The whole area has really opened up to oil exploration and production in some really remarkable ways, in ways that no one around here lived their whole lives here had never seen. You can even see the flares just driving between Odessa and Midland and the organic compounds that are that come out in the flaring and everything. It is adding dangerous pollutants into the atmosphere that we all have to breathe. 

And then it’s also, too, the earthquakes that we’ve been having are definitely an area of concern to the point where people that you’ve seen just having random conversations, first couple of tremors happened, it was kind of a novelty, but not anymore. I mean, people were getting increasingly concerned about it. 

Environment Texas: You mentioned the spoiling of nature. What exactly have you seen? 

Todd Richardson: Well, where it used to be, you could drive out west of here and just wide open, beautiful landscape, and you know, few spots along the way where you’d see the drill sites and installations and so forth. But it’s just been ramped up 1000 fold in some areas. And now all that wide open country is filled with flares and it’s quite ugly. And it reminds you of something out of science, the way I joke about it. It’s like in The Lord of the Rings when the Orcs are massing against the people of the Men of Rohan or something like that. I mean, it’s that stark. You just feel like you’re in some kind of post apocalyptic kind of nightmarescape.

Environment Texas: I think it’s fair to say that the fossil fuel industry is the reason why Odessa and Midland exists. What would you tell those people who say, listen, this is how I put food on my table? 

Todd Richardson: We know it’s hard work and it’s very much still necessary. I still have a furnace that burns natural gas and I have a car that’s a plug in hybrid but still burns some gas. And so of course, fossil fuels are still a necessity. However, I lived here for 19 years. I know people who work out in the oil fields and I know the kinds of chemicals and things that they’re exposed to, the concerns they’ve raised about exposure to hydrogen sulfide and other kinds of pollutants. And I’ve known plenty of people who’ve gotten sick. So when we advocate for a transition to a clean energy economy, it’s the kind of thing that’s going to benefit everyone, including people who depend on fossil fuels for their livelihood. 

We want everyone to be healthy. We want everyone to have affordable energy. We want everyone to be working in a good, clean, safe, working environment. And the way the working environment is right now out here, my concern extends to people who work in the industry. 

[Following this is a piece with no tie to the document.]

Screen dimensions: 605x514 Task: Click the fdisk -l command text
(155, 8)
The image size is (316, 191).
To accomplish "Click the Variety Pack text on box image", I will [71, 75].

I’m very interested in seeing wind and solar continuing to accelerate out here, which is bringing a lot of new jobs out here that has definitely accelerated in the 19 years I’ve been here. I believe with wind and solar, that’s one way to help everyone who lives out here, including people who have spent their careers working for fossil fuels. 

But even before that transition happens, we want people who are working out in the fields, out in the oil field, that we don’t want them breathing gas that’s coming out through methane leaks and all that. Because as we all know, it’s not just methane that’s leaking. It’s a lot of benzenes and all the other kinds of carcinogens that people are getting exposed to. So we want everyone out here to be safe and healthy and have a good, affordable source of energy and have good, well paying jobs. 

Environment Texas: Are there any other effects that you feel that we haven’t covered? 

Todd Richardson: Well, as you might imagine, a lot of the students, they are from the region for their families and everything that they are happy with what the oil industry has done in terms of providing livelihood for families and things like that. I’ve taken students on field trips to a number of Superfund sites in the area from leaks of hexavalent chromium. And I take students there to say this is kind of the dark side of oil production that maybe folks aren’t aware of quite as much. And I’ve had students say, oh, my gosh, I used to play out here when I was a kid, and so did my sisters. I’ve had students talk about concerns around the earthquakes. I’ve had students express concerns about loss of wildlife in some areas where they grew up.